How many of the lines below contain the string "screenshot"? Case counts, so reply with only the number.

◆ DATA EXTRACT ◆
--------------------------------------------------

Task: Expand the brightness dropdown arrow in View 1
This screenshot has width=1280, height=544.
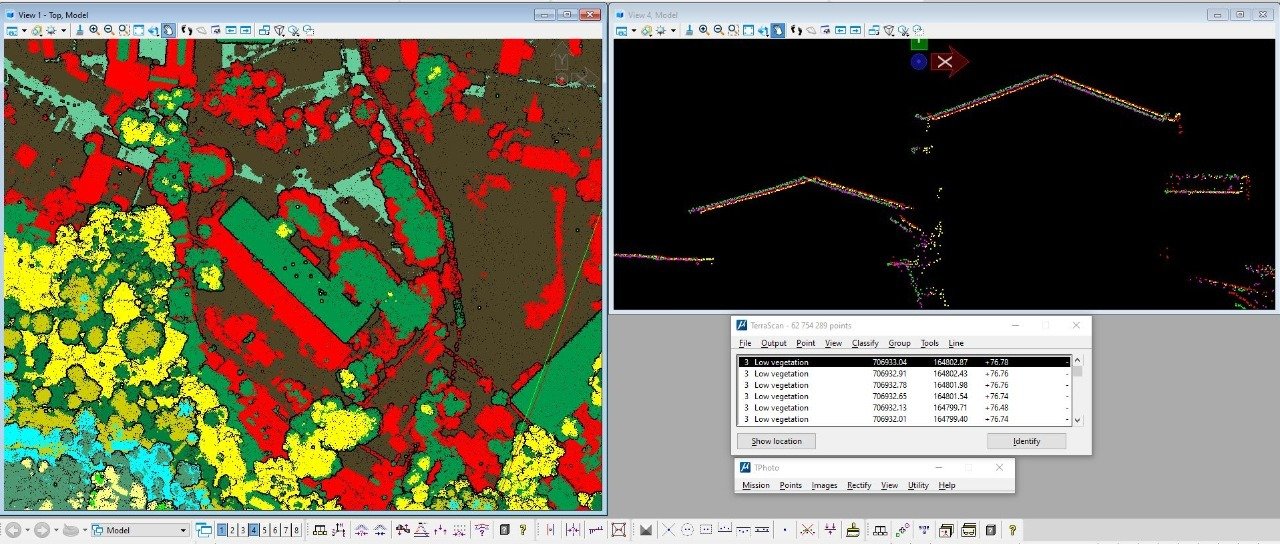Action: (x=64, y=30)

--------------------------------------------------

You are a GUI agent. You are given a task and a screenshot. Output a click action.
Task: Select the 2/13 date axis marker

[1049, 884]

--------------------------------------------------

◆ RESPONSE ◆
2